20 Sal dan quaet voor goet vergolden worden? want sy hebben mijne ziele eenen kuyl gegraven: Gedenckt dat ick voor u aengesichte gestaen hebbe, om goet voor hen te spreken, om uwe grimmicheyt van hen af te wenden.
21 Daerom, geeft hare sonen den honger over, ende doetse wechvloeyen door ’t gewelt des sweerts, ende laet hare wijven van kinderen berooft ende weduwen worden, ende laet hare mannen door de doot omgebracht, [ende] hare jongelingen met den sweerde geslagen worden in den strijt.
22 Laetter een geschrey uyt hare huysen gehoort worden, wanneer ghy haestelick eene bende over hen sult brengen: dewijle sy eenen kuyl gegraven hebben om my te vangen, ende stricken verborgen voor mijne voeten.

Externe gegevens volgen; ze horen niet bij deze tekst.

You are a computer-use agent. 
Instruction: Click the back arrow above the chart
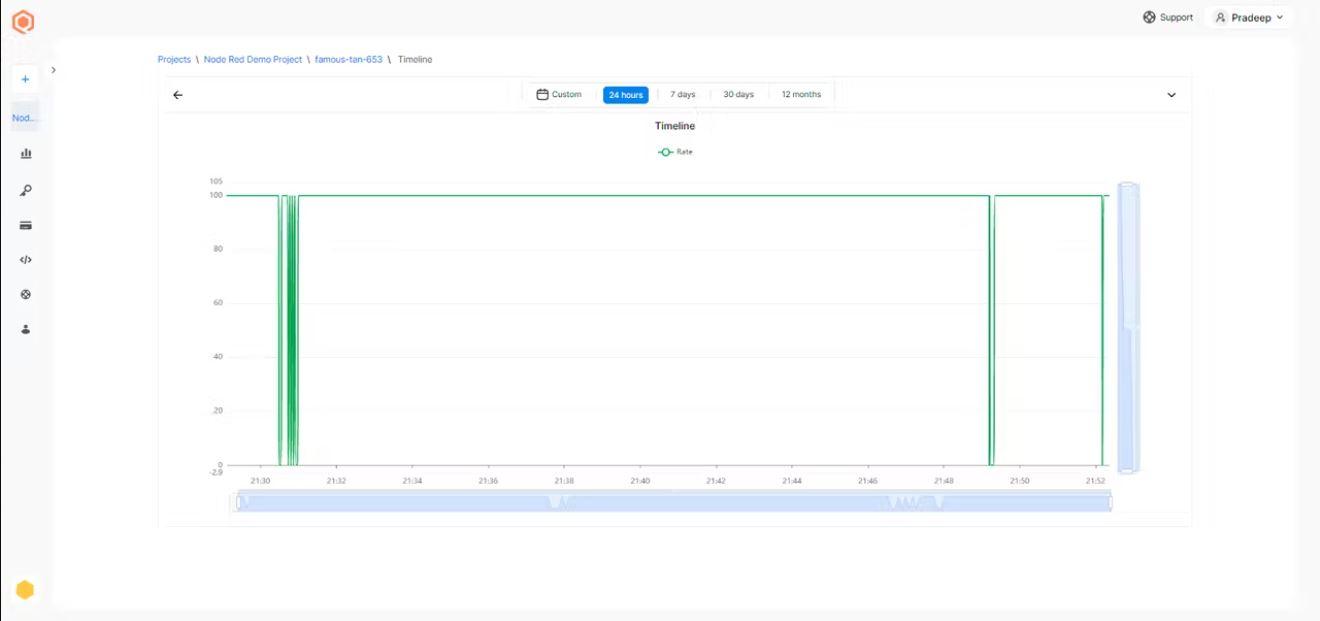point(178,95)
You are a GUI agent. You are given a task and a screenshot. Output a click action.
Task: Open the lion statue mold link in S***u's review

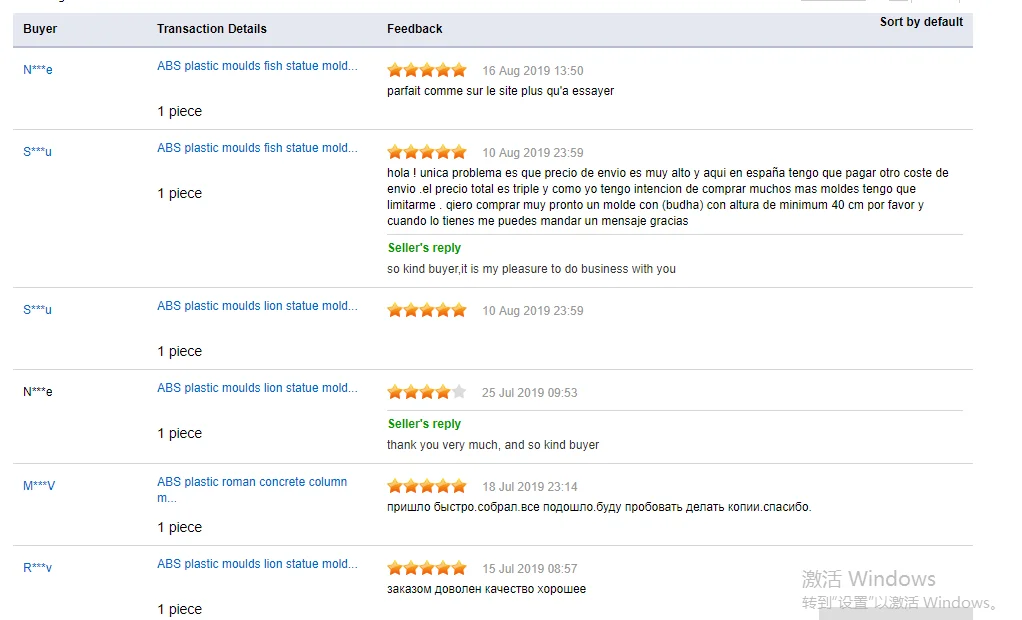(257, 306)
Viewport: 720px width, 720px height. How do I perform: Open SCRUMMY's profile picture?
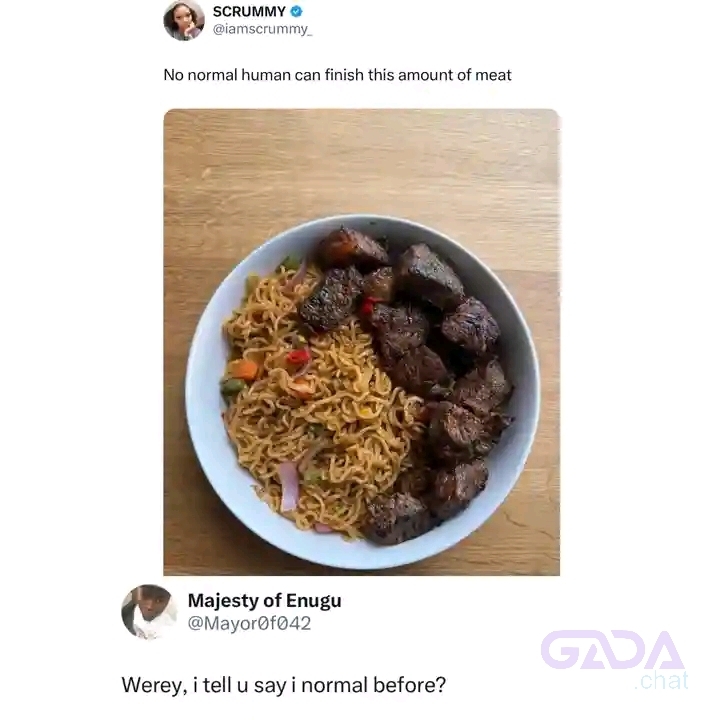(184, 21)
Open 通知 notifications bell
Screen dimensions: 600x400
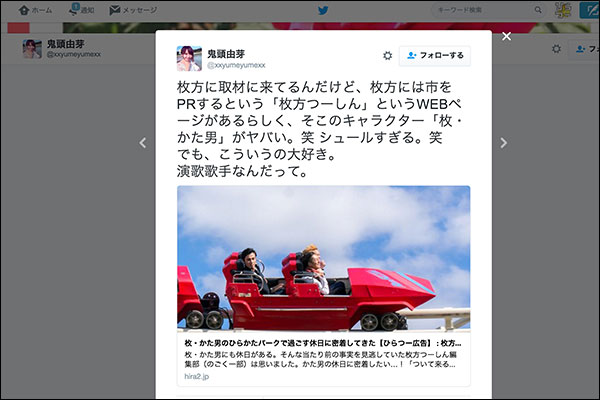coord(73,10)
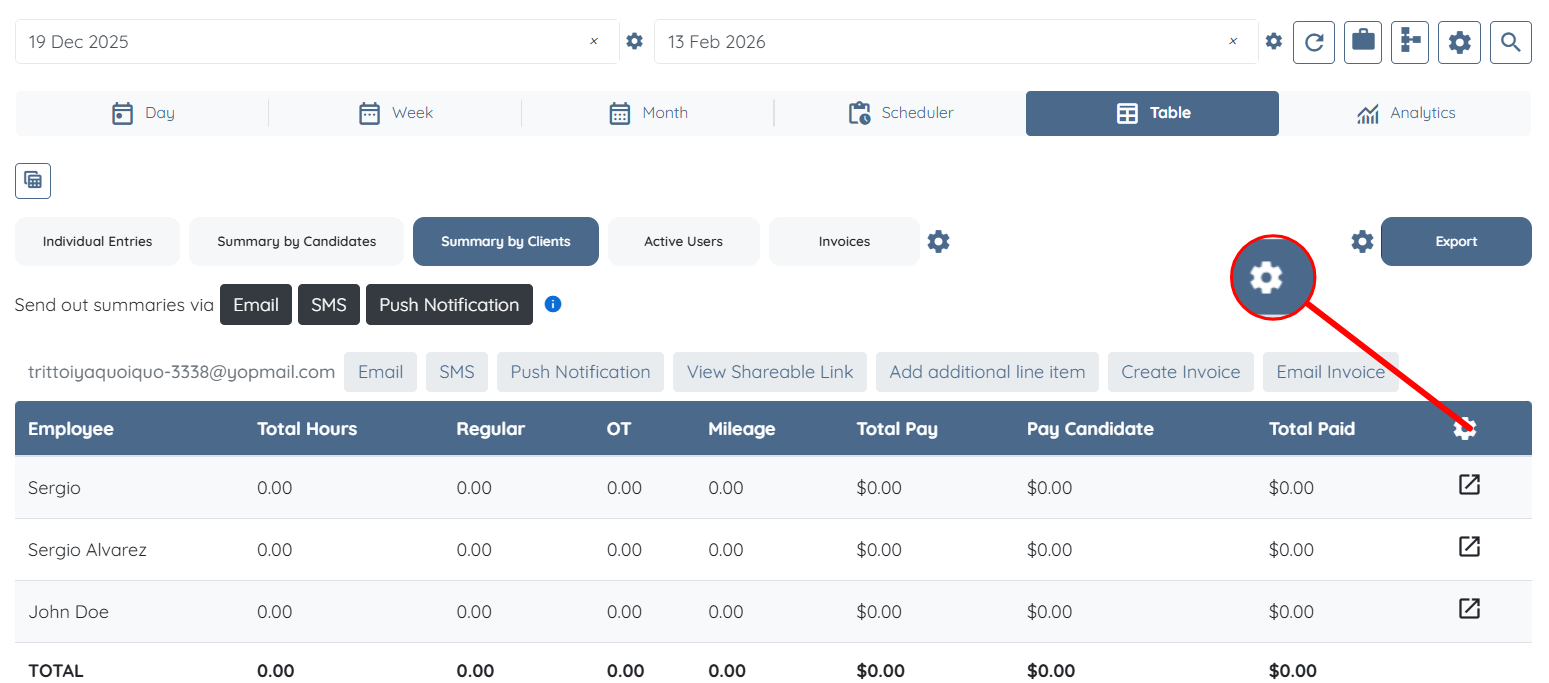Click the gear icon beside Export button

[1362, 241]
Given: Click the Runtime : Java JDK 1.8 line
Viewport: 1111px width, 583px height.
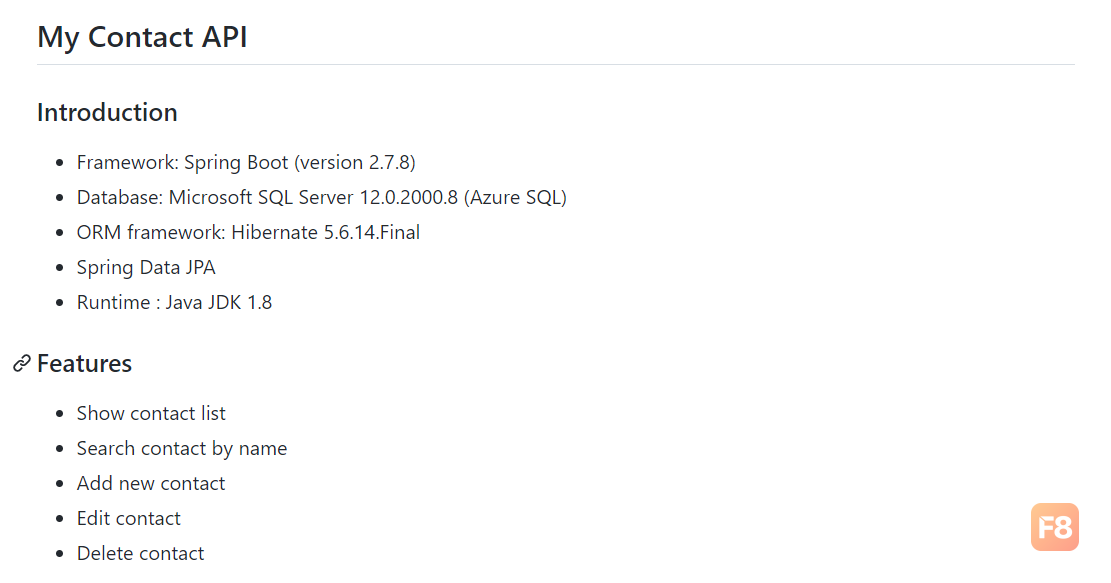Looking at the screenshot, I should coord(174,302).
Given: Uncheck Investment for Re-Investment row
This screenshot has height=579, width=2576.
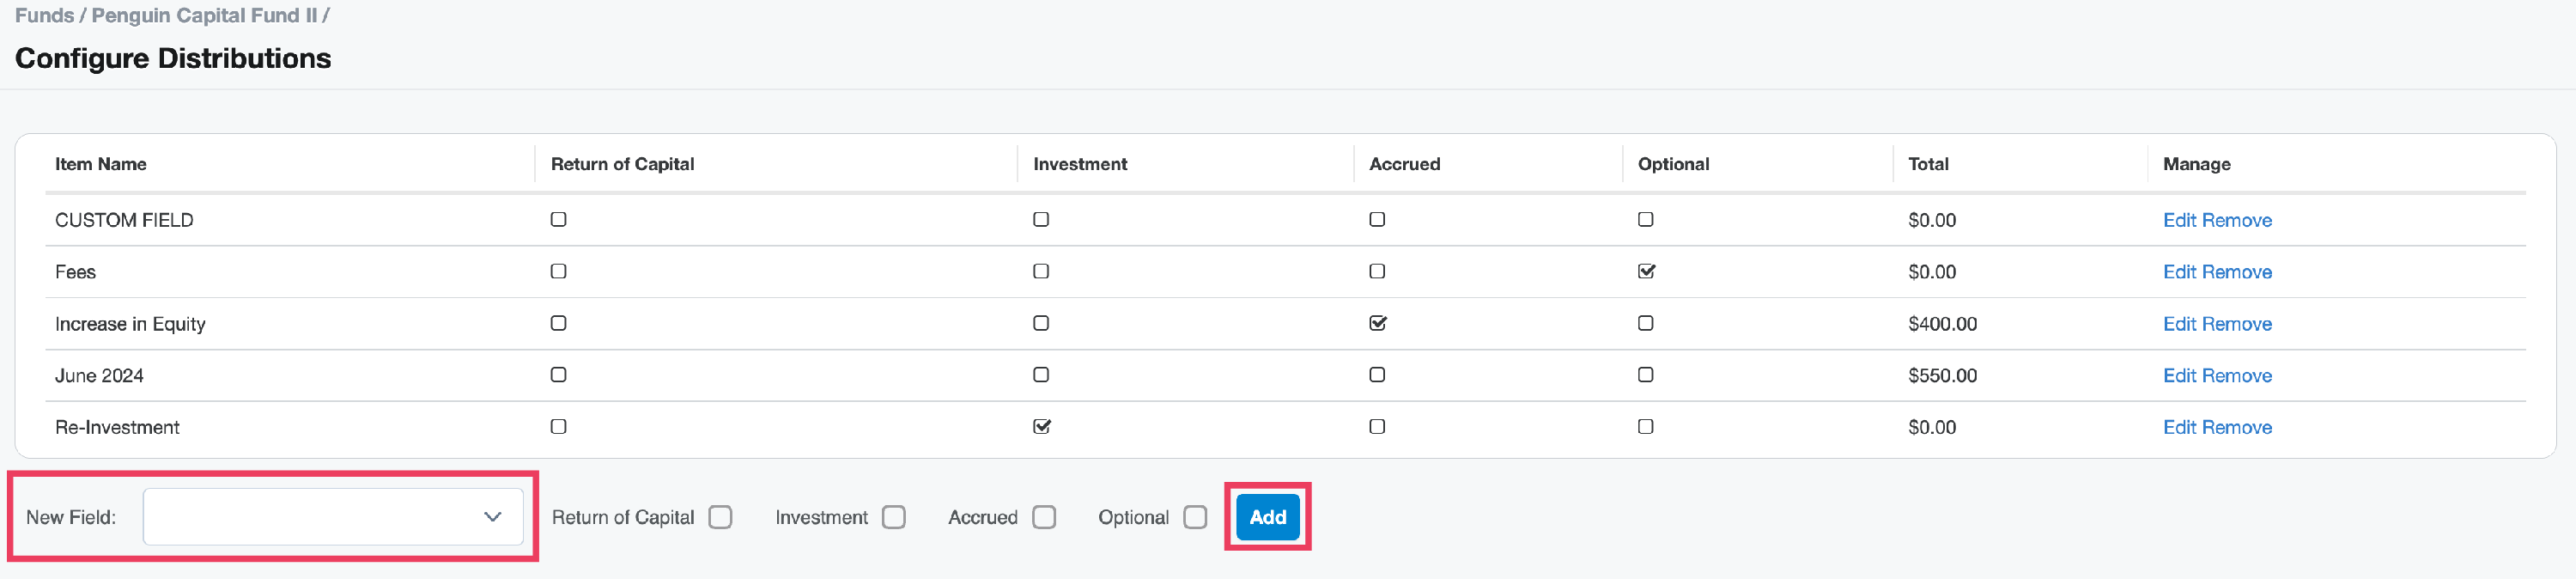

23 Doch ghy, HEERE, weet allen haren raet tegen my ter doot; en maeckt geene versoeninge over hare ongerechticheyt, ende en delgt hare sonde niet uyt van voor u aengesichte: maer laetse nedergevellet worden voor u aengesichte; handelt [alsoo] met hen, ten tijde uwes toorns.